Begin with the line holding "Task: Click the Portainer.io logo in sidebar", then print every line after it through the end of the data, exactly and with nothing added.

Stored items:
--- START ---

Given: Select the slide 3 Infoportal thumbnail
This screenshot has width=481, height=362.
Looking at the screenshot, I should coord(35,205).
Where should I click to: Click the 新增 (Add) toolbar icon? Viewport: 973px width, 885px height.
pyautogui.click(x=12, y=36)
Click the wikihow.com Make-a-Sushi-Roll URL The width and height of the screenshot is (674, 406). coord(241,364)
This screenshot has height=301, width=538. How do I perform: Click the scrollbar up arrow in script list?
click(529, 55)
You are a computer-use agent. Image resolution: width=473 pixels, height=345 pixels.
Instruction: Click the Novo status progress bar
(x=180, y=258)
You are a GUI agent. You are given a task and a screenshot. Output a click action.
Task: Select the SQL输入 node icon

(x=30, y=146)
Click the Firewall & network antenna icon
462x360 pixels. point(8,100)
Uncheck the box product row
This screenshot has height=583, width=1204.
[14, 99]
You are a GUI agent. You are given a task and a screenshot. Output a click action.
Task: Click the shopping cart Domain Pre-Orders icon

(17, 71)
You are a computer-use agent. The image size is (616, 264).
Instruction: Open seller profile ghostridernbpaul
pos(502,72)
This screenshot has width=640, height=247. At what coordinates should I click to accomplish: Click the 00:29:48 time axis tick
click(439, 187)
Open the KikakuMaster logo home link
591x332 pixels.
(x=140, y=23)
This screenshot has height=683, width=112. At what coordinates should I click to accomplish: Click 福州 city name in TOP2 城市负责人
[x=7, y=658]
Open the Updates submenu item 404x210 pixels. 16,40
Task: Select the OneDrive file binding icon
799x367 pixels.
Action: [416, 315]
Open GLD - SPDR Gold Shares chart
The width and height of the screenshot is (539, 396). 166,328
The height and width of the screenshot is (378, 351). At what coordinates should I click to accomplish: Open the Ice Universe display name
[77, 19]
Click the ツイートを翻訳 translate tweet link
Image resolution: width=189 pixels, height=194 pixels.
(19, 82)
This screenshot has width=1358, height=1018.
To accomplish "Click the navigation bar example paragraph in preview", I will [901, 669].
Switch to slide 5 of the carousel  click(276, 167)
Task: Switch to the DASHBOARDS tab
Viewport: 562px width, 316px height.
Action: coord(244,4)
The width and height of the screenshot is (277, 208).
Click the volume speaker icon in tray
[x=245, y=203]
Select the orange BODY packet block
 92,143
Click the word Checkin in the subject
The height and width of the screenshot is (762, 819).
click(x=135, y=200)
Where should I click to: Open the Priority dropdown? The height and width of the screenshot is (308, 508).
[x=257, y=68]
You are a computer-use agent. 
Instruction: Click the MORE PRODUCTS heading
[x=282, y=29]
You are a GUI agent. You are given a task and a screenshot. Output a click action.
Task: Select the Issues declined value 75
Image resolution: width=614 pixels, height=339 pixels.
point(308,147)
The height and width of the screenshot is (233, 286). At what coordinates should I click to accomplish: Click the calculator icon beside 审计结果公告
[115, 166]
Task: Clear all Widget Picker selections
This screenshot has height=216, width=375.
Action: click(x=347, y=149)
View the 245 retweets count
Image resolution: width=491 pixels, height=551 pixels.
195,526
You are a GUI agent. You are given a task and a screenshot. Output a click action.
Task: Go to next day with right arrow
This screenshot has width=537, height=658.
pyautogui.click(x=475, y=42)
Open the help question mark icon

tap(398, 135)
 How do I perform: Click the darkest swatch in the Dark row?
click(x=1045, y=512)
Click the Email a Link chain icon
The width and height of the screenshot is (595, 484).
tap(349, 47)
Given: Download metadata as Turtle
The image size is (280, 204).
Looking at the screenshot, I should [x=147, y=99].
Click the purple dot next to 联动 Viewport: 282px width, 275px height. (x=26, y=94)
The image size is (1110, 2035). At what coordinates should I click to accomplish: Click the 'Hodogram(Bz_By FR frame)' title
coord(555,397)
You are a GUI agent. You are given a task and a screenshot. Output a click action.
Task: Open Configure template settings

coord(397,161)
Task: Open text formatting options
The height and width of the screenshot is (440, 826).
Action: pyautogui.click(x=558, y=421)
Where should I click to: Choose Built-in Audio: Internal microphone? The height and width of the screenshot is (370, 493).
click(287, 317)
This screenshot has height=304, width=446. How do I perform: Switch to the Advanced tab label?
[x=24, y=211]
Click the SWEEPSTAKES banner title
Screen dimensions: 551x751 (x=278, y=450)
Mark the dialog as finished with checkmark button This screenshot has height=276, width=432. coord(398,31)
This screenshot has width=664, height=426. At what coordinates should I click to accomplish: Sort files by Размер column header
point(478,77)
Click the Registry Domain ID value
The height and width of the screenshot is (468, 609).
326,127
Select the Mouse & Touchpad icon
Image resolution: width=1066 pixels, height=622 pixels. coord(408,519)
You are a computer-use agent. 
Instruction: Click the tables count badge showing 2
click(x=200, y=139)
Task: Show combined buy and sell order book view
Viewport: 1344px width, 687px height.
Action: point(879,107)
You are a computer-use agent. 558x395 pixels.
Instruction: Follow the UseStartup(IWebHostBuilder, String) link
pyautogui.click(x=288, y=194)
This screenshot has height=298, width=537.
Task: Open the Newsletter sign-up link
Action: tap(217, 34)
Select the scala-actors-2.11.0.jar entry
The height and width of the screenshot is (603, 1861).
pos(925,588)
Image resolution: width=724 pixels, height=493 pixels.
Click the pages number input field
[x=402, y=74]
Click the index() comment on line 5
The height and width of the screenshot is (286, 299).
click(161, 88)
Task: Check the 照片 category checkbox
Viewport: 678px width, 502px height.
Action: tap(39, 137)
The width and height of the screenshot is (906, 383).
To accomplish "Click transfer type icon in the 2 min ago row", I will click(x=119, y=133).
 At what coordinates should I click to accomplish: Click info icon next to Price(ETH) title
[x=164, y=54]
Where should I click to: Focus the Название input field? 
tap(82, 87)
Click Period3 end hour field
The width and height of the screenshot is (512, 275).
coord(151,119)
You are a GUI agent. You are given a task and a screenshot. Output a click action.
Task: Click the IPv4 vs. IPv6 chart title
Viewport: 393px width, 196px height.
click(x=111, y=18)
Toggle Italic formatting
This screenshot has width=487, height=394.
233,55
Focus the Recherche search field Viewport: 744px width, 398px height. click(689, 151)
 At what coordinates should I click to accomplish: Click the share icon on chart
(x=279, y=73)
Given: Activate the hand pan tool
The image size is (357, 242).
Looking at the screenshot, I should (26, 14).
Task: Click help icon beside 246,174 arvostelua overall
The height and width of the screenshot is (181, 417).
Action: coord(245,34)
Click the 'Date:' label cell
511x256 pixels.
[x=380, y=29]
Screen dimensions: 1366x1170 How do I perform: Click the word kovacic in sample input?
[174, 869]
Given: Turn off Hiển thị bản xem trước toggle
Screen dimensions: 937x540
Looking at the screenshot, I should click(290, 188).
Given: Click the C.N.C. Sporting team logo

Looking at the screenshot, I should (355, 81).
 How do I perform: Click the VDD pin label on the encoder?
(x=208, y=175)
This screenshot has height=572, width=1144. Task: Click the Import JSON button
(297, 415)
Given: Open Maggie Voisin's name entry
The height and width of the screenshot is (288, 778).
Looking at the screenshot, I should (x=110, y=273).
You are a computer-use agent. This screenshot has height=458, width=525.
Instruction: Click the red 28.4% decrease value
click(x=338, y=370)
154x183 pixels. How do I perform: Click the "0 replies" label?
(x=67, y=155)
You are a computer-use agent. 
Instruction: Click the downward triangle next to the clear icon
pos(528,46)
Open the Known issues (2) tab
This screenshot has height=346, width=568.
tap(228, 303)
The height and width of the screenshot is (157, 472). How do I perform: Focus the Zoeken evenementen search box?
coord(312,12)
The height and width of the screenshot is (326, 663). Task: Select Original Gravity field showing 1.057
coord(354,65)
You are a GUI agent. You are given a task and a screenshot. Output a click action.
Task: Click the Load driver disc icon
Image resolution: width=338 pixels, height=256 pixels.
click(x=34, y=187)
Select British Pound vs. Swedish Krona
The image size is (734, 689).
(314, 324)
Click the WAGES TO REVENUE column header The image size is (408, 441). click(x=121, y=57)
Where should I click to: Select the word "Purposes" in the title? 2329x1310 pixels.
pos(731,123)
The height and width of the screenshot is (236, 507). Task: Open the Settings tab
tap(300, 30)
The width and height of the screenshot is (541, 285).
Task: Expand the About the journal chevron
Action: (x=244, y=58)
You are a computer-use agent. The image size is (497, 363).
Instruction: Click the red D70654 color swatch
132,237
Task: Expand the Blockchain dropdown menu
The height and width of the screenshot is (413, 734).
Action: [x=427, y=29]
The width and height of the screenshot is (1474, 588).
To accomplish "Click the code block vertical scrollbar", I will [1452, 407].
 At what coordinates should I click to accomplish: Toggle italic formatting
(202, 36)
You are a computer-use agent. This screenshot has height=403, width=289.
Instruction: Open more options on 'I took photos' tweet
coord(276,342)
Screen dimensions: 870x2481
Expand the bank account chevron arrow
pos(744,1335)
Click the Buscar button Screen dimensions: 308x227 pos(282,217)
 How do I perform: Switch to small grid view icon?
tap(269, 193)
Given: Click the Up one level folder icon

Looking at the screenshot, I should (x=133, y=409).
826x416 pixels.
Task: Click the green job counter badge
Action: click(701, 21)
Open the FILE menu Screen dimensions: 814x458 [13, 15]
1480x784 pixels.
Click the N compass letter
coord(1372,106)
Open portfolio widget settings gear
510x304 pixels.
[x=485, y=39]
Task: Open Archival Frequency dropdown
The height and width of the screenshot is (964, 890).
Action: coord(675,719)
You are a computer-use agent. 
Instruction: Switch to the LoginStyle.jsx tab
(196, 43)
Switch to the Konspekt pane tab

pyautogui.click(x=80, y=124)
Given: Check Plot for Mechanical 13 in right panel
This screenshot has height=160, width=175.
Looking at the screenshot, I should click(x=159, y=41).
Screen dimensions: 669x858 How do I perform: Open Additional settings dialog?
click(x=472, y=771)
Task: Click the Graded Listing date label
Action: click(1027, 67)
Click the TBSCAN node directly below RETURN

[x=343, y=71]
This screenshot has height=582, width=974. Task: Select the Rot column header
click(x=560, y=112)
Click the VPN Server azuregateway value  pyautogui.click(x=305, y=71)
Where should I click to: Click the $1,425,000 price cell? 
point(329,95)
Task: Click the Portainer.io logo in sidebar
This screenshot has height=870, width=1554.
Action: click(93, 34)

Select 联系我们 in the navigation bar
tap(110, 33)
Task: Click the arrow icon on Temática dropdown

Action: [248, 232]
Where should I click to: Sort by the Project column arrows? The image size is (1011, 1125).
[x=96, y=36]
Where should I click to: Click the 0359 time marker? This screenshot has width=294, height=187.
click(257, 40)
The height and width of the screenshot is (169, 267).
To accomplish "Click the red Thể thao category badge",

--- END ---

ANSWER SECTION:
Task: Click the Portainer.io logo in sidebar
This screenshot has height=870, width=1554.
Action: click(93, 34)

Select 联系我们 in the navigation bar
tap(110, 33)
Task: Click the arrow icon on Temática dropdown

Action: [248, 232]
Where should I click to: Sort by the Project column arrows? The image size is (1011, 1125).
[x=96, y=36]
Where should I click to: Click the 0359 time marker? This screenshot has width=294, height=187.
click(257, 40)
The height and width of the screenshot is (169, 267).
To accomplish "Click the red Thể thao category badge",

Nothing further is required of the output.